Dataset excerpt

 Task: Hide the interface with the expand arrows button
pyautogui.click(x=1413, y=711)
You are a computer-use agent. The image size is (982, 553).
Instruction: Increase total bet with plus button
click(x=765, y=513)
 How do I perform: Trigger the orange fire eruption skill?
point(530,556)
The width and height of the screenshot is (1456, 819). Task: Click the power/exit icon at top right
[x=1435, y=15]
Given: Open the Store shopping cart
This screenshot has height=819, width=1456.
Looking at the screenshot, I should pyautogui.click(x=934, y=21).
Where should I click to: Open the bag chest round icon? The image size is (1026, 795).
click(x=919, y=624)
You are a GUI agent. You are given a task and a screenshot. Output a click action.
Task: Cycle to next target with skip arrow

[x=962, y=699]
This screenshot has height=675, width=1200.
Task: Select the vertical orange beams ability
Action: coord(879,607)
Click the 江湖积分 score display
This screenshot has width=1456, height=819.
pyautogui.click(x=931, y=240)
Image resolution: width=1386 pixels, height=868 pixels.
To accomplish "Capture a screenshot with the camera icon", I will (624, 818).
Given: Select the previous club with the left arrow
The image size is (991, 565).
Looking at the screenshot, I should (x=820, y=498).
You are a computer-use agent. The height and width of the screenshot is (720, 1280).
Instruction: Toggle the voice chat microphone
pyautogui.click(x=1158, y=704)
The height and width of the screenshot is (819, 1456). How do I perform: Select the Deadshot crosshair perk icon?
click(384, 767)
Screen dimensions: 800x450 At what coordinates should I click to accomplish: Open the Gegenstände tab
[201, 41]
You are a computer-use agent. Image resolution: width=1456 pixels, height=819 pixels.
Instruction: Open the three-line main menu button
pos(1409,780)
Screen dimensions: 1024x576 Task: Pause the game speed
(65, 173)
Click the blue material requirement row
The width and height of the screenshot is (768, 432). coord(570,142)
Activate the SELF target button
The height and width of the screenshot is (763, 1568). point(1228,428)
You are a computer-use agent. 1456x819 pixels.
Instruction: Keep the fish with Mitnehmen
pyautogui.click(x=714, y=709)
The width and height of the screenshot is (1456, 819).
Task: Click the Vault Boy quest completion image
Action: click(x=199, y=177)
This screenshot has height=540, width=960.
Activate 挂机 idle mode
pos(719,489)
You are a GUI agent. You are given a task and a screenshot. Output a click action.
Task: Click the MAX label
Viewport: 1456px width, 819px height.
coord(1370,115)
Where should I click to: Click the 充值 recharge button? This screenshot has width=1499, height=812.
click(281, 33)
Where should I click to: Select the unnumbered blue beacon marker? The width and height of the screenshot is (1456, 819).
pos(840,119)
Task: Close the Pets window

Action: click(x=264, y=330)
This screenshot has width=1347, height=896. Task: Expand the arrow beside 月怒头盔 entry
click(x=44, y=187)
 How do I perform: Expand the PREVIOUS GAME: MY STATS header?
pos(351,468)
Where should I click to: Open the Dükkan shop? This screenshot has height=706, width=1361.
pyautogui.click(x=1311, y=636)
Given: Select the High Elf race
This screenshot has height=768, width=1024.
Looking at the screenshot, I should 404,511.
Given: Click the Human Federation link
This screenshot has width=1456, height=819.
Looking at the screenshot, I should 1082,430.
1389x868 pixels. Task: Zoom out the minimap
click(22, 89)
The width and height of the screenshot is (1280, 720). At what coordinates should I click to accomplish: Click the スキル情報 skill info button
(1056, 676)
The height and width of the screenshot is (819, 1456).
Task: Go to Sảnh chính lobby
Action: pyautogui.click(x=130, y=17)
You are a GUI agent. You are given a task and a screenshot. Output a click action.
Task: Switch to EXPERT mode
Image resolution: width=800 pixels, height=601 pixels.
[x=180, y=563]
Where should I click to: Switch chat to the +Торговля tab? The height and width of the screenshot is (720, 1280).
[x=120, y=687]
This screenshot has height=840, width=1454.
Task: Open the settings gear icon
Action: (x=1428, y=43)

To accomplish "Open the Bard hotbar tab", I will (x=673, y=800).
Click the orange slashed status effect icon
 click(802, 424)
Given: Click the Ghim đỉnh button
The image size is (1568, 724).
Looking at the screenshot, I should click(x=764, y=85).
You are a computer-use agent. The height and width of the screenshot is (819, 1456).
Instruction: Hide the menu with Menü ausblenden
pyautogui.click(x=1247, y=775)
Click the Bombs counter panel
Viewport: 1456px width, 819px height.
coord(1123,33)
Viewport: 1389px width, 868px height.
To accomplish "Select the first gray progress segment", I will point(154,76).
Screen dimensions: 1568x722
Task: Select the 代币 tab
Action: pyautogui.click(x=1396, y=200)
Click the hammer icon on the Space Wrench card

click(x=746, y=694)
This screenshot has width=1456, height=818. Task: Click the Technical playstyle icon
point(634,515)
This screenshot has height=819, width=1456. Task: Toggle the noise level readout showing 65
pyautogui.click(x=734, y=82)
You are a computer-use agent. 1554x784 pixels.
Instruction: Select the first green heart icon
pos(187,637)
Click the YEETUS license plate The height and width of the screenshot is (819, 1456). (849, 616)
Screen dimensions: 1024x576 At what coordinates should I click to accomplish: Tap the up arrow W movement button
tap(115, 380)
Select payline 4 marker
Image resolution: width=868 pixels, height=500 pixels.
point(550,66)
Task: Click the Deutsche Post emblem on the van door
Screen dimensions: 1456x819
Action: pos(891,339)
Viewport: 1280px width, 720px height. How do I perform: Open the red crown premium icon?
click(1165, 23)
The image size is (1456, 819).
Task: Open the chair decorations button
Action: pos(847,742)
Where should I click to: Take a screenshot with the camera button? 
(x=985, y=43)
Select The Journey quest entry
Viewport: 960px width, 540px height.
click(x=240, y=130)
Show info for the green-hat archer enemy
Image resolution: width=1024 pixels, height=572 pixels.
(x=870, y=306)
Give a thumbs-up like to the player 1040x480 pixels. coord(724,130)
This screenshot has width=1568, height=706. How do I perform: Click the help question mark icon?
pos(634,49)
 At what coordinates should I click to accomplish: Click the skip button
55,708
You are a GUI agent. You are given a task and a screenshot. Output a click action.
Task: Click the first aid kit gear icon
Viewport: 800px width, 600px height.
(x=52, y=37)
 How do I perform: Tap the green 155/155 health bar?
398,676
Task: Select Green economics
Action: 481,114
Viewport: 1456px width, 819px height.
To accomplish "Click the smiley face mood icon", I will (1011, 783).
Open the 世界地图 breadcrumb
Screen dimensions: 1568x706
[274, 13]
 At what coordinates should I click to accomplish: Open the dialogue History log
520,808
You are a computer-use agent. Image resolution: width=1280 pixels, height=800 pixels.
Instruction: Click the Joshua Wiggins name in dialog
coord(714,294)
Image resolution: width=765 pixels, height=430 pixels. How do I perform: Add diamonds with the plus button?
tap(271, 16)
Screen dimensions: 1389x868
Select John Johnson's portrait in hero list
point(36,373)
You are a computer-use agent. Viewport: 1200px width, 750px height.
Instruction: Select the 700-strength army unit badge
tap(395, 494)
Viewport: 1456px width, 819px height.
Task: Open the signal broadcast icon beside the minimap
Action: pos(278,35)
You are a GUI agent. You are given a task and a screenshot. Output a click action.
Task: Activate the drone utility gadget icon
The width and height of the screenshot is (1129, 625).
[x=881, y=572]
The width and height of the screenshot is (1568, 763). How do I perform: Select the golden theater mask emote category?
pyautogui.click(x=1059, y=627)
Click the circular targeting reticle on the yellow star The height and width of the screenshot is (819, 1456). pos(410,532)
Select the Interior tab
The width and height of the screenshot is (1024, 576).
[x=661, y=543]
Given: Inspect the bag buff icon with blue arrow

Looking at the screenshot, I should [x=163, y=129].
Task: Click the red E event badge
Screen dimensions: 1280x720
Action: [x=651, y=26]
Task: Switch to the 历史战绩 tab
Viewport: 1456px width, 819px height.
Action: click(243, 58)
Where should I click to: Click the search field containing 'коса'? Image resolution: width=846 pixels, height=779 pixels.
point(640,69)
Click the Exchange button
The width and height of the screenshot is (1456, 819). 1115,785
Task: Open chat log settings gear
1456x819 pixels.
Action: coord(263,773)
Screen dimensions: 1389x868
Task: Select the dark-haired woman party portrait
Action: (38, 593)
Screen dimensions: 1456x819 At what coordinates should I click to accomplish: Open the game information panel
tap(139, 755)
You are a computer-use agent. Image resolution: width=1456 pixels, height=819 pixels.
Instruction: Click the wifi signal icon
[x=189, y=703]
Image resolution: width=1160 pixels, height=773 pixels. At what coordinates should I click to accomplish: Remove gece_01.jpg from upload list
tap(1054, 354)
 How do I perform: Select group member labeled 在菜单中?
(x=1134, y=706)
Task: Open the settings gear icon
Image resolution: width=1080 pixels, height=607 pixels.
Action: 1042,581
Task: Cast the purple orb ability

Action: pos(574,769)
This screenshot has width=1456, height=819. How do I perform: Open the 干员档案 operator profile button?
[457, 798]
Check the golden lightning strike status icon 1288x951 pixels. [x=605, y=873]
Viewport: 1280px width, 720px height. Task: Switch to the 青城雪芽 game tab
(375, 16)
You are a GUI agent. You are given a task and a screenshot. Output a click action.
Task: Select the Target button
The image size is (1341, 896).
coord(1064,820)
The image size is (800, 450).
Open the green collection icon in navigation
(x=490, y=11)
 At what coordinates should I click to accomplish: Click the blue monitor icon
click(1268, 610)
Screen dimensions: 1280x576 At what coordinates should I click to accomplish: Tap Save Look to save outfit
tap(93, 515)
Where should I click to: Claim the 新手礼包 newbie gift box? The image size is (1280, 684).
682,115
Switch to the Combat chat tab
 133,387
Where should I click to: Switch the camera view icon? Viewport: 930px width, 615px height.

◆ Exercise requirements: Please reproduce everything from the first line of the rows above down to and including the line that contains "pyautogui.click(x=1158, y=704)", copying each line exactly.

◆ The response:
 Task: Hide the interface with the expand arrows button
pyautogui.click(x=1413, y=711)
You are a computer-use agent. The image size is (982, 553).
Instruction: Increase total bet with plus button
click(x=765, y=513)
 How do I perform: Trigger the orange fire eruption skill?
point(530,556)
The width and height of the screenshot is (1456, 819). Task: Click the power/exit icon at top right
[x=1435, y=15]
Given: Open the Store shopping cart
This screenshot has height=819, width=1456.
Looking at the screenshot, I should pyautogui.click(x=934, y=21).
Where should I click to: Open the bag chest round icon? The image size is (1026, 795).
click(x=919, y=624)
You are a GUI agent. You are given a task and a screenshot. Output a click action.
Task: Cycle to next target with skip arrow

[x=962, y=699]
This screenshot has height=675, width=1200.
Task: Select the vertical orange beams ability
Action: coord(879,607)
Click the 江湖积分 score display
This screenshot has width=1456, height=819.
pyautogui.click(x=931, y=240)
Image resolution: width=1386 pixels, height=868 pixels.
To accomplish "Capture a screenshot with the camera icon", I will (624, 818).
Given: Select the previous club with the left arrow
The image size is (991, 565).
Looking at the screenshot, I should (x=820, y=498).
You are a computer-use agent. The height and width of the screenshot is (720, 1280).
Instruction: Toggle the voice chat microphone
pyautogui.click(x=1158, y=704)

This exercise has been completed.